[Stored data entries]
- - - - - - -
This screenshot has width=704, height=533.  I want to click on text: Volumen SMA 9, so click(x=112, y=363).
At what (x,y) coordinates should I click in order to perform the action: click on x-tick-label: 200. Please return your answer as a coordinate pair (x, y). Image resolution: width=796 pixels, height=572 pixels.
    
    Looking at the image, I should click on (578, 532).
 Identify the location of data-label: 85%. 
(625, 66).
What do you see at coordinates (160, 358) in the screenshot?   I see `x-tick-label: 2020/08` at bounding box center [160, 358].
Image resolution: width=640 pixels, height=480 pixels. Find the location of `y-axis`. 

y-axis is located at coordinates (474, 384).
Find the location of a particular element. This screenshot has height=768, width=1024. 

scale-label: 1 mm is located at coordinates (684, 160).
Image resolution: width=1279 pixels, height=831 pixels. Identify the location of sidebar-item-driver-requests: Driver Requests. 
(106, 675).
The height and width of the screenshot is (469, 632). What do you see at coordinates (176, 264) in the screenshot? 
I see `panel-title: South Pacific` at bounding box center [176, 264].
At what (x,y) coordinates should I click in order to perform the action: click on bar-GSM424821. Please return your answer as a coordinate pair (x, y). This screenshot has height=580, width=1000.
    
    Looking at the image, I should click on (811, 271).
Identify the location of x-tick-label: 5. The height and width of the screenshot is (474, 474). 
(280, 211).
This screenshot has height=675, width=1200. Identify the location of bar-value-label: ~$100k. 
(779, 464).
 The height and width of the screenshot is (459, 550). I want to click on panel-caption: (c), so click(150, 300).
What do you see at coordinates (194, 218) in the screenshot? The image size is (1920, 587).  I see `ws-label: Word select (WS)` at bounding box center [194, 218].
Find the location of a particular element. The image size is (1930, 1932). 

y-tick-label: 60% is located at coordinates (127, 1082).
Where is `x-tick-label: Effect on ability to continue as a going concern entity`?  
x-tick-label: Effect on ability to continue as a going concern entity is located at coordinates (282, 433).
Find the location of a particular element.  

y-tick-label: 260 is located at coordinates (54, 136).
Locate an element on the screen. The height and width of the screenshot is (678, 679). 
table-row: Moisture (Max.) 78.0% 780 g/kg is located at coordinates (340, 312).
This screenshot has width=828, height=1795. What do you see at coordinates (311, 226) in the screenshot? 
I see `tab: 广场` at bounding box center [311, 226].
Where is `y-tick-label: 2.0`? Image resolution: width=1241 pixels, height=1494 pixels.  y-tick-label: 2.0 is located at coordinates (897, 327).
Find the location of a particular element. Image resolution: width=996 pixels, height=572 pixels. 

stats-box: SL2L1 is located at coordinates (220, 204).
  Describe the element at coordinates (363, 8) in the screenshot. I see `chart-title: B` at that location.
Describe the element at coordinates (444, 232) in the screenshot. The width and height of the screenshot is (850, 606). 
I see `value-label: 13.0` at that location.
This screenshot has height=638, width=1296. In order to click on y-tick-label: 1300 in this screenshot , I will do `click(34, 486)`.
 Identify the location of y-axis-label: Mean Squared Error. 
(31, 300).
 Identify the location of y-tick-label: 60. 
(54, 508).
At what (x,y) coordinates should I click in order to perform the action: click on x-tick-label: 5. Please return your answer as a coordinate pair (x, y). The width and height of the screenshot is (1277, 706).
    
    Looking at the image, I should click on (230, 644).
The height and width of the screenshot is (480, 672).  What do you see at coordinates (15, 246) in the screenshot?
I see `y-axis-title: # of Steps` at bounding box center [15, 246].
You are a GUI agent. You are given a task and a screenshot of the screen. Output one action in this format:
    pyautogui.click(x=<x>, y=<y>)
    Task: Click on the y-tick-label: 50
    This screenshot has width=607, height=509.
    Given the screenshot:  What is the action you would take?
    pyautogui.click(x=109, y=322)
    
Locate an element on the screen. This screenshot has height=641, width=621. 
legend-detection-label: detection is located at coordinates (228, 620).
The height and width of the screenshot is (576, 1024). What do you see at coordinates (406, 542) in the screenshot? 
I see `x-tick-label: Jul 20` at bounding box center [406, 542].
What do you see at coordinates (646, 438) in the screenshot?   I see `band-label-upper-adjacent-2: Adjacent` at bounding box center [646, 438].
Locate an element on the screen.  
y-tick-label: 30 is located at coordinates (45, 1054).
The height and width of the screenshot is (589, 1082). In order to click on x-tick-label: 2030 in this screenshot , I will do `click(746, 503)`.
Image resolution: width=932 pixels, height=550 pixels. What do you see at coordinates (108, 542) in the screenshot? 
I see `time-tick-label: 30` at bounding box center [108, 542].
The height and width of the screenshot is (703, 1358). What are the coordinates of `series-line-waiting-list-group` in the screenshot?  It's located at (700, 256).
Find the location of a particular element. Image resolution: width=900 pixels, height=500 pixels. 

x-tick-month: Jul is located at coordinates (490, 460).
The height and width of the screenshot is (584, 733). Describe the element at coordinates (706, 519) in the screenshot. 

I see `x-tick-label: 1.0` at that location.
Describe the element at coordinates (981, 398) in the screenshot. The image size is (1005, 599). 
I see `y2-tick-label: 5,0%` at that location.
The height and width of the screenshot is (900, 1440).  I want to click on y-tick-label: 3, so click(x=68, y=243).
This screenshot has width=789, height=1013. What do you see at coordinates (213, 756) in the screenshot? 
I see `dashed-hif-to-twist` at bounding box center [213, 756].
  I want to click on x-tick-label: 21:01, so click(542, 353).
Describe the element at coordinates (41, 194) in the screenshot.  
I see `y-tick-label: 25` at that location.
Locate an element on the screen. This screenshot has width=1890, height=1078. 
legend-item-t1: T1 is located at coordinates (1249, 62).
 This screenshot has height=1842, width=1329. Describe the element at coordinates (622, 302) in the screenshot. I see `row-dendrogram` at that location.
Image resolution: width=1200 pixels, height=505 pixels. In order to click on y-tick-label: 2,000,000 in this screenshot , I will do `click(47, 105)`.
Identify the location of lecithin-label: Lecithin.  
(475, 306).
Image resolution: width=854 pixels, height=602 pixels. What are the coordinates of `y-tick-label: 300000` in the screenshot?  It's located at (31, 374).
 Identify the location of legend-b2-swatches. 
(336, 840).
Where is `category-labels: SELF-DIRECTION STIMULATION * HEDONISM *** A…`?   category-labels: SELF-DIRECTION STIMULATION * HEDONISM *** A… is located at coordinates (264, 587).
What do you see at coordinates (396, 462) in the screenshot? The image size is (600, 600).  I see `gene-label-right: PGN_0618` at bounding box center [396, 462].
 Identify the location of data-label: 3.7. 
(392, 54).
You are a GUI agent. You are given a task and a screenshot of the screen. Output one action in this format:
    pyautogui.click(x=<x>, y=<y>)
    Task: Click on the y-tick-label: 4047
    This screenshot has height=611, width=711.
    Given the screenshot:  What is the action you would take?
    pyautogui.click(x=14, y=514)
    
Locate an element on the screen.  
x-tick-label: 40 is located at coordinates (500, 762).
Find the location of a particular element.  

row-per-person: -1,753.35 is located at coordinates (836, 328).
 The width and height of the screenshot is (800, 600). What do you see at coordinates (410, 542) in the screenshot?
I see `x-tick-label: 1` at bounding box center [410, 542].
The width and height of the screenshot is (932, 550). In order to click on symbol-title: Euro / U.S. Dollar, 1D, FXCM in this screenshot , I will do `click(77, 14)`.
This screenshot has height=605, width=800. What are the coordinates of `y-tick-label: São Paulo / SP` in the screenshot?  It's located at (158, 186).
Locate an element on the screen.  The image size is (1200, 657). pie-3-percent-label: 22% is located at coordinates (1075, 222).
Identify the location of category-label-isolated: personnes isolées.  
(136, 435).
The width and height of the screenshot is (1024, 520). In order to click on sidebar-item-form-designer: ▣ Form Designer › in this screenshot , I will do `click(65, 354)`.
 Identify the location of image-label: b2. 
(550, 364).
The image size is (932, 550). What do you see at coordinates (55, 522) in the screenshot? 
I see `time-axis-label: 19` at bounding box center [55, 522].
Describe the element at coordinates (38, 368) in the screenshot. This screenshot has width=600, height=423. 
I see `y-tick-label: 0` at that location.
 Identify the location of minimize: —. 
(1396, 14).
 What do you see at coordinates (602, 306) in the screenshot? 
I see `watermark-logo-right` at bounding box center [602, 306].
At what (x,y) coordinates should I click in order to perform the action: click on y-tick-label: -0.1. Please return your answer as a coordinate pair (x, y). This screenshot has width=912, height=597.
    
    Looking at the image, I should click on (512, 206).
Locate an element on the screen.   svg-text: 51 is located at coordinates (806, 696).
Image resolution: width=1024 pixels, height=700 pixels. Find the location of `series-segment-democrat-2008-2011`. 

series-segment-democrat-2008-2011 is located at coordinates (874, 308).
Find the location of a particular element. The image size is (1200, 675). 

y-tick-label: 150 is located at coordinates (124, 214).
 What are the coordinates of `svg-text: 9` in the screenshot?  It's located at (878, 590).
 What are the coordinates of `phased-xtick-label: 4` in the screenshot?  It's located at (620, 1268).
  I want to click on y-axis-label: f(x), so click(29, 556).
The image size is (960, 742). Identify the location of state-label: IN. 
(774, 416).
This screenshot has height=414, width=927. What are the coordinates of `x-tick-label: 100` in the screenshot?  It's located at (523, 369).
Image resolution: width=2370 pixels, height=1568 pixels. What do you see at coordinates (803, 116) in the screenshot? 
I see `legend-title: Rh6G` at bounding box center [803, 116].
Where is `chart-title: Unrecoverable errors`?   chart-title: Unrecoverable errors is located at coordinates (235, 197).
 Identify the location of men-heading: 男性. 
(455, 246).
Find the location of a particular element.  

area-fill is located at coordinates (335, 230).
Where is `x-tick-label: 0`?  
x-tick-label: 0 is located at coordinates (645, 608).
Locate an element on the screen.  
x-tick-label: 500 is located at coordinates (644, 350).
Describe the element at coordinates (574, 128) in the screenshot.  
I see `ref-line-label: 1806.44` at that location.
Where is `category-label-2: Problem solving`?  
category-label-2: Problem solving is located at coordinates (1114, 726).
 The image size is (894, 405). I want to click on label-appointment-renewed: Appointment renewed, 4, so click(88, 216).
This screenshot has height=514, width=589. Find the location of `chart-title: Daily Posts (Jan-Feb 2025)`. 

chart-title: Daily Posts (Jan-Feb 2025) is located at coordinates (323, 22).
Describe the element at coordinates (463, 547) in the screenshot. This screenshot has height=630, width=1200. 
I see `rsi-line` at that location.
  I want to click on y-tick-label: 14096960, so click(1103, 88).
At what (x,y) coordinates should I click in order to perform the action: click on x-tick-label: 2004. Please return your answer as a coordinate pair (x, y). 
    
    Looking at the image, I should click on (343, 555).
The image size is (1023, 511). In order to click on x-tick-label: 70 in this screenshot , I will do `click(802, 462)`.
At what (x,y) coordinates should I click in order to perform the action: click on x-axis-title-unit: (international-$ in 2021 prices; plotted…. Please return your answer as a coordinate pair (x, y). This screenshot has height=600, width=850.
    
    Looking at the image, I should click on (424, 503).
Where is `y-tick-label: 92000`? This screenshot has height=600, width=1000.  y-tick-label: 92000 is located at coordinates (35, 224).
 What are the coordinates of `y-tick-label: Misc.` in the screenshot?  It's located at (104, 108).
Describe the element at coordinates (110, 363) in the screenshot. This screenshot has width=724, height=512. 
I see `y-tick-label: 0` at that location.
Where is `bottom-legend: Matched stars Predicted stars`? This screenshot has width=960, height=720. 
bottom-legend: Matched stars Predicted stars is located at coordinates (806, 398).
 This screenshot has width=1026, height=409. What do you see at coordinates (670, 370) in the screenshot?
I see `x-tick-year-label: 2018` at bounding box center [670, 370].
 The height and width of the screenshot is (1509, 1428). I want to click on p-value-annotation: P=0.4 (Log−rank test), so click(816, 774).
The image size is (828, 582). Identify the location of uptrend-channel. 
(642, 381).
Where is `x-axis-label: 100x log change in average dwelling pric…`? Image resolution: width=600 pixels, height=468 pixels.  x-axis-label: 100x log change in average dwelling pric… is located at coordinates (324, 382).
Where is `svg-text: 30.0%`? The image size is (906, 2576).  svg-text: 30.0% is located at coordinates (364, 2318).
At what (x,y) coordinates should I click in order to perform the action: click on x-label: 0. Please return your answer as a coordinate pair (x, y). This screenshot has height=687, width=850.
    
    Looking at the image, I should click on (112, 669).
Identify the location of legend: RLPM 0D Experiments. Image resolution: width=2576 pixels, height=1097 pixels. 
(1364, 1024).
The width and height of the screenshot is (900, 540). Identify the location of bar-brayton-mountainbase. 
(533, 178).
- - - - - - -
▶ **Work to complete**:
Please reproduce, word for word, the rows from the very beginning through the line that contains "(106, 675).".

▶ **Exercise answer**:
This screenshot has width=704, height=533.  I want to click on text: Volumen SMA 9, so click(x=112, y=363).
At what (x,y) coordinates should I click in order to perform the action: click on x-tick-label: 200. Please return your answer as a coordinate pair (x, y). Image resolution: width=796 pixels, height=572 pixels.
    
    Looking at the image, I should click on (578, 532).
 Identify the location of data-label: 85%. 
(625, 66).
What do you see at coordinates (160, 358) in the screenshot?   I see `x-tick-label: 2020/08` at bounding box center [160, 358].
Image resolution: width=640 pixels, height=480 pixels. Find the location of `y-axis`. 

y-axis is located at coordinates (474, 384).
Find the location of a particular element. This screenshot has height=768, width=1024. 

scale-label: 1 mm is located at coordinates (684, 160).
Image resolution: width=1279 pixels, height=831 pixels. Identify the location of sidebar-item-driver-requests: Driver Requests. 
(106, 675).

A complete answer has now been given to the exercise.